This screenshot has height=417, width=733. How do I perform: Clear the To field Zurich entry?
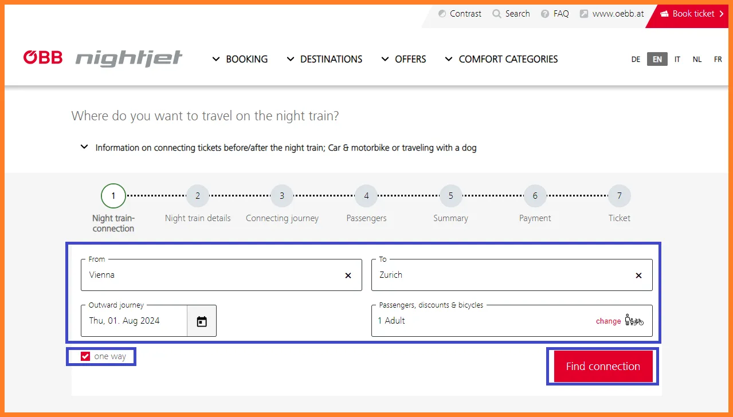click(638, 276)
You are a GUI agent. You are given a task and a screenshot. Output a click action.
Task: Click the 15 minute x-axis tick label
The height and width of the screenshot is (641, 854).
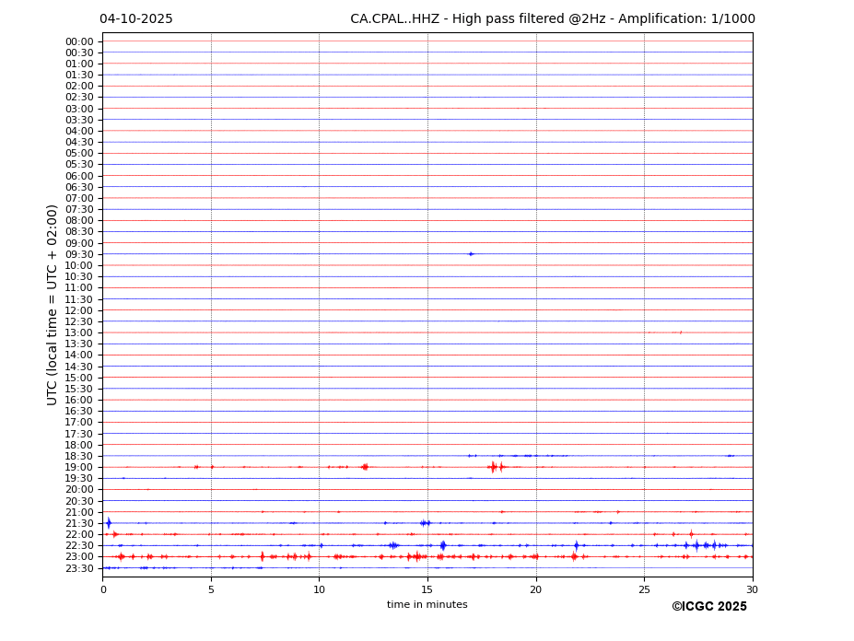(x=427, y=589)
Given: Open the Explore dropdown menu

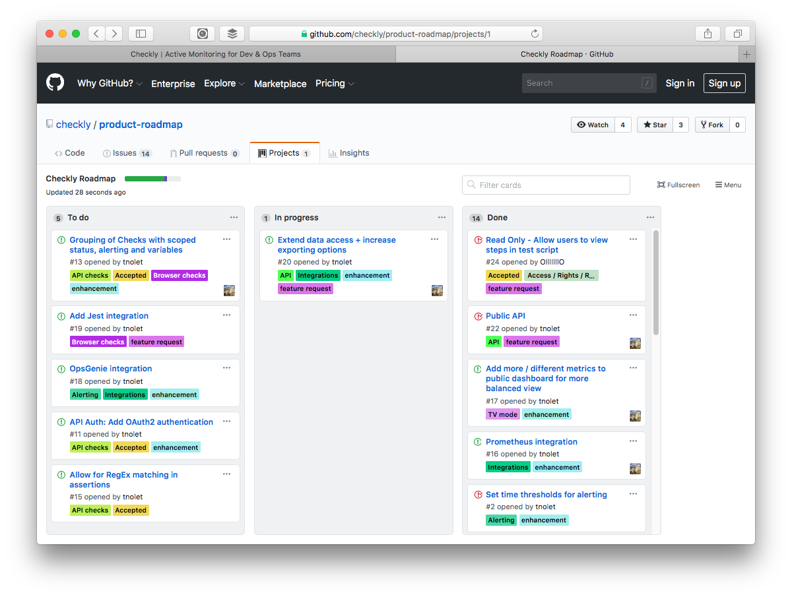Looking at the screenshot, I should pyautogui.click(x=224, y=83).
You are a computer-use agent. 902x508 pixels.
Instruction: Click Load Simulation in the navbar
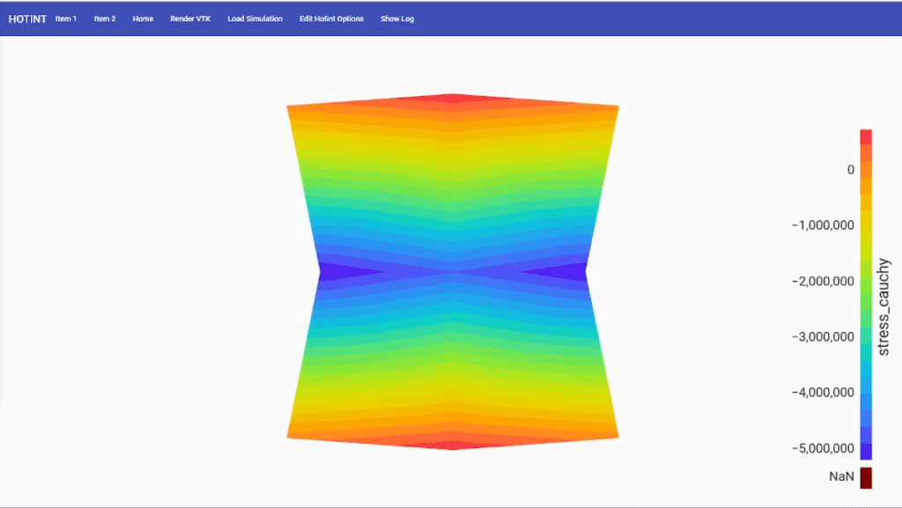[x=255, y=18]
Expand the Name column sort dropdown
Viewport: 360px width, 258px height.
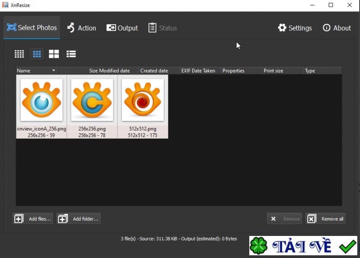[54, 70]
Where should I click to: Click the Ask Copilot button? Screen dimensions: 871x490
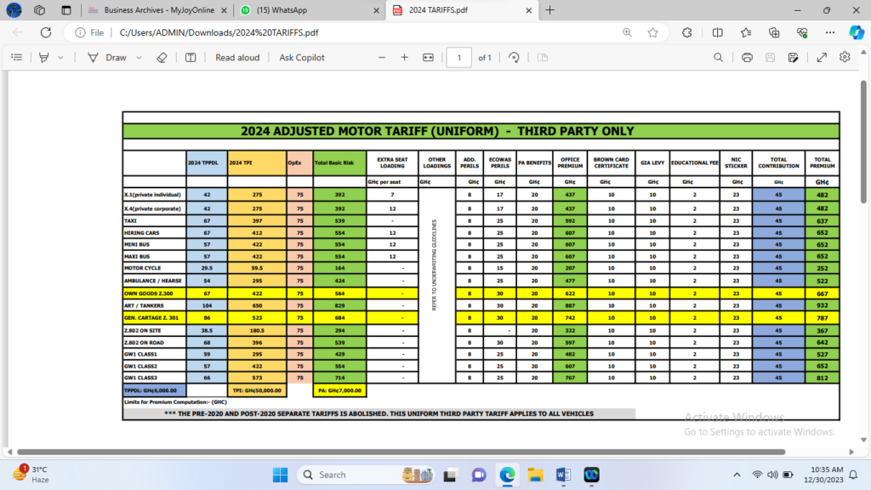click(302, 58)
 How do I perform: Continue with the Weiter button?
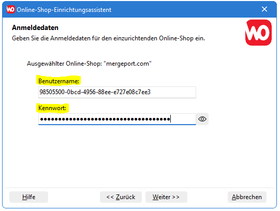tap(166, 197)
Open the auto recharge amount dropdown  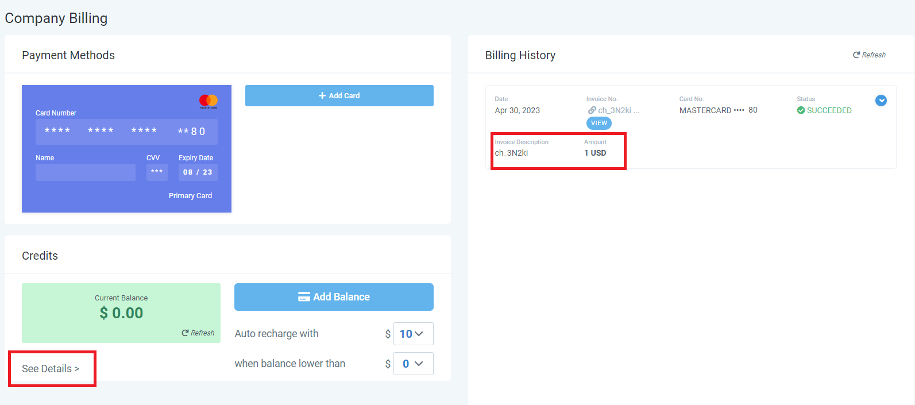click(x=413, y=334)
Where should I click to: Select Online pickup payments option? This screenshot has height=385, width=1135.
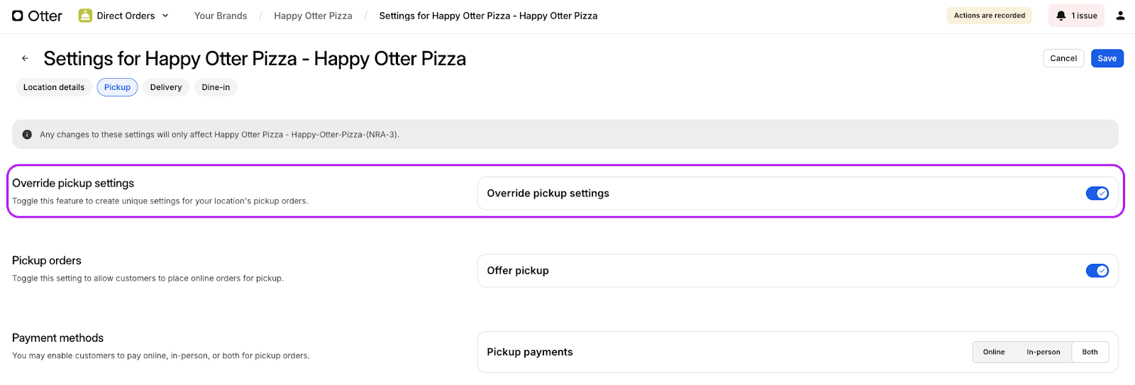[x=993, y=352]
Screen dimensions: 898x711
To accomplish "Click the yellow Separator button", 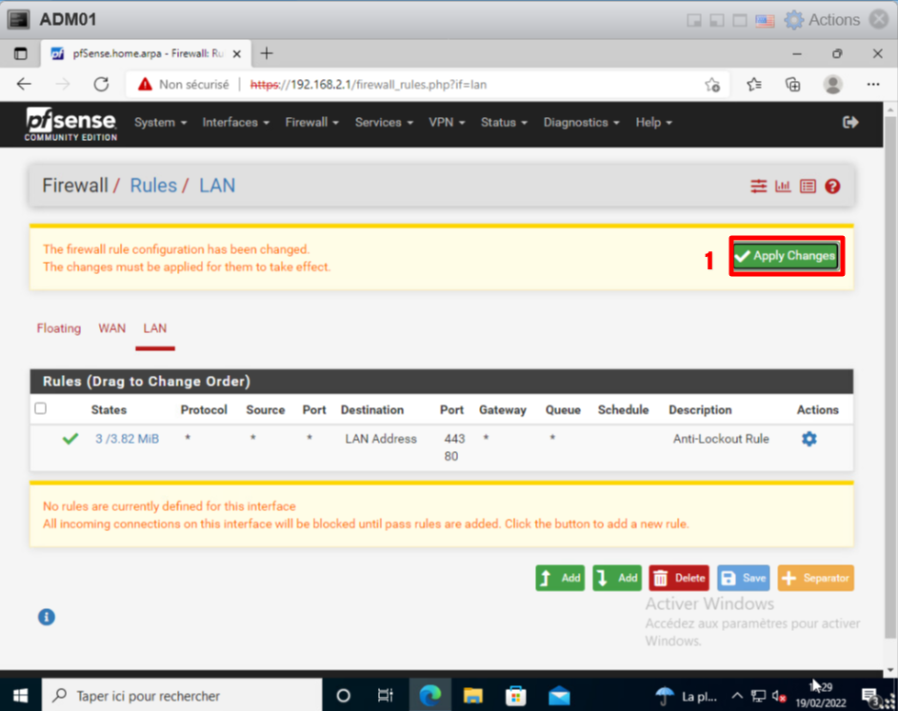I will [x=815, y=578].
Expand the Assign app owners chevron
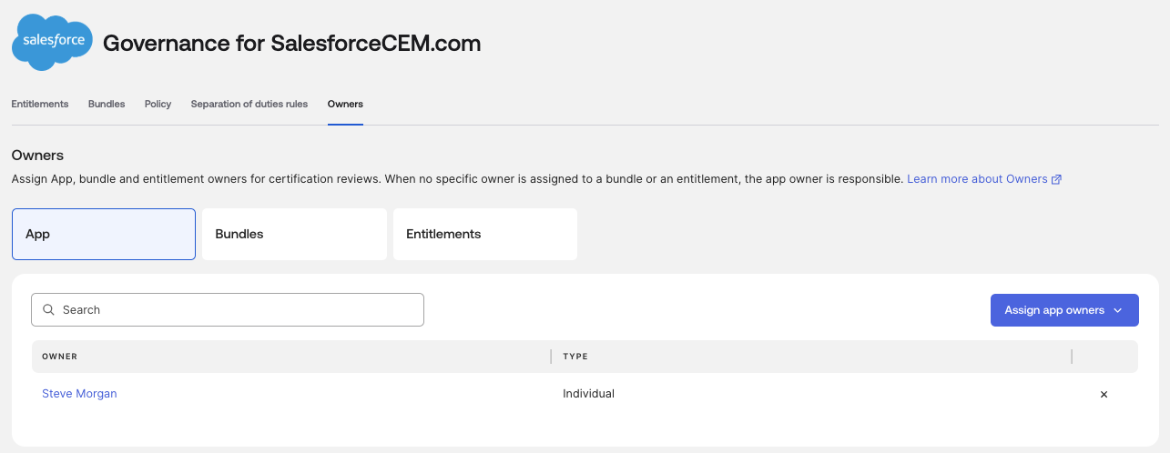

§ ABOUT THIS EXERCISE
Counting only those lines of the data above where the word "agent" appears, give the number and nothing more.

§ RESULT
2